TechnicalJanuary 28, 202615 min read

PostgreSQL Vacuum: The Complete Guide to Not Losing Your Data

PostgreSQL uses Multi-Version Concurrency Control (MVCC) to handle concurrent access to data. This is fundamental to how PostgreSQL works, and understanding it is essential to understanding why VACUUM exists and why it matters.

How MVCC Creates Dead Tuples

When you UPDATE a row in PostgreSQL, the database does not modify the row in place. Instead, it marks the old version as "dead" and writes a new version. When you DELETE a row, the database marks it as dead but does not physically remove it. These dead row versions are called "dead tuples."
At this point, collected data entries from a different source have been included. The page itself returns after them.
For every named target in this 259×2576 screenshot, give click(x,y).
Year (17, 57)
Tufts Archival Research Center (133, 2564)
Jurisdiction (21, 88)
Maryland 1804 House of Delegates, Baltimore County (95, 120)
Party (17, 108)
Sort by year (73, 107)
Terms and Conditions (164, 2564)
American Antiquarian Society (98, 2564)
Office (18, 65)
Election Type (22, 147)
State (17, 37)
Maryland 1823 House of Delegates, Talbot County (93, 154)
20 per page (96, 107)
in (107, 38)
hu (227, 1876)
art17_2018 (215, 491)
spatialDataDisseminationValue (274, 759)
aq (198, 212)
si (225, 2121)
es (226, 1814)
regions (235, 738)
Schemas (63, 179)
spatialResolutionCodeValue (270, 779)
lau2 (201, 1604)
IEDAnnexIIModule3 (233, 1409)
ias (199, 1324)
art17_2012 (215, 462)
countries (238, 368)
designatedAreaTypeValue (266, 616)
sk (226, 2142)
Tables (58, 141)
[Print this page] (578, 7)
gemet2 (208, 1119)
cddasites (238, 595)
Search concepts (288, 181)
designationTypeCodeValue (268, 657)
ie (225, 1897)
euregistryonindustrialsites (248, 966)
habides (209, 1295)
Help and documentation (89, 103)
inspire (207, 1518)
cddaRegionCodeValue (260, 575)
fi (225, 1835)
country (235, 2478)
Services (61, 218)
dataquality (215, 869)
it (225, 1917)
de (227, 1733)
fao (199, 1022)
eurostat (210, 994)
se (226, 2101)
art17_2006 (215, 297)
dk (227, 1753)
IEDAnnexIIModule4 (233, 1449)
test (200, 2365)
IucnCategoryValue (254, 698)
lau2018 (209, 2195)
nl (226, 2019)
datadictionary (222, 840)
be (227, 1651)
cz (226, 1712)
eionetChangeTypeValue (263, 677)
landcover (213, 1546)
This is a feature, not a bug. Dead tuples allow other transactions that started before the UPDATE/DELETE to still see the old version of the data (read consistency). Once no transaction can see the old version, it becomes eligible for cleanup.

That cleanup process is VACUUM.

What VACUUM Actually Does

VACUUM scans a table and removes dead tuples that are no longer visible to any active transaction. It does several things:

Reclaims storage occupied by dead tuples (marks it as reusable)
Updates the visibility map (which pages are all-visible)
Updates the free space map (which pages have room for new tuples)
Freezes old transaction IDs to prevent wraparound

Note that regular VACUUM does NOT return disk space to the operating system. It marks space as reusable within the table. Only VACUUM FULL (which rewrites the entire table with an ACCESS EXCLUSIVE lock) returns space to the OS.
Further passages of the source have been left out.